A focus on water conservation is also a handy way to reduce the impact of farming on the environment, as many thousands of litres are required daily to water crops and hydrate livestock. A simple method of achieving this could be to cover crops with material that allows sunlight in but prevents the escape of moisture. Poly-tunnels are able to do exactly this – they collect the condensation created via evaporation, whilst also protecting the crops from the elements, which is a win-win situation! Well-designed irrigation systems are also essential to the conservation of water. They should include water-return systems and scheduled irrigation, preventing unnecessary loss of water and the subsequent need to replenish sources.

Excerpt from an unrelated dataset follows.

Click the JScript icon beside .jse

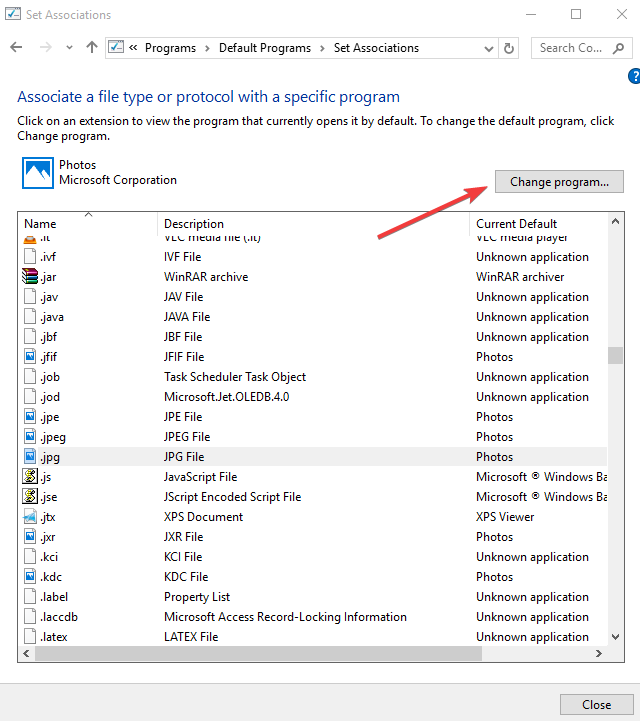tap(31, 497)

Farm machinery is a major pollutant on farms, as well as different herbicides, fertilisers, and pesticides that are used to encourage crop growth and prevent damage. Whilst EU Law has banned the use of some of the more potent versions of these, Brexit means that this has the potential to change and increase local air pollution. To avoid maximum damage as a result of these being used, targeted applications – as opposed to generic, wide-ranging application – of herbicides, fertilisers, and pesticides can help reduce this impact and ensure that their use is limited and, therefore, the damage they exert on local air and water.
Whether it is via the materials used to construct farming buildings, altering the practices used on farms, or specifically designing structures with the aim of making them more sustainable and energy efficient, there are plenty of ways that agricultural farming practices can be married with architecture and sustainability concepts for a much more eco-friendly farming system. It’s just a matter of getting the word out there.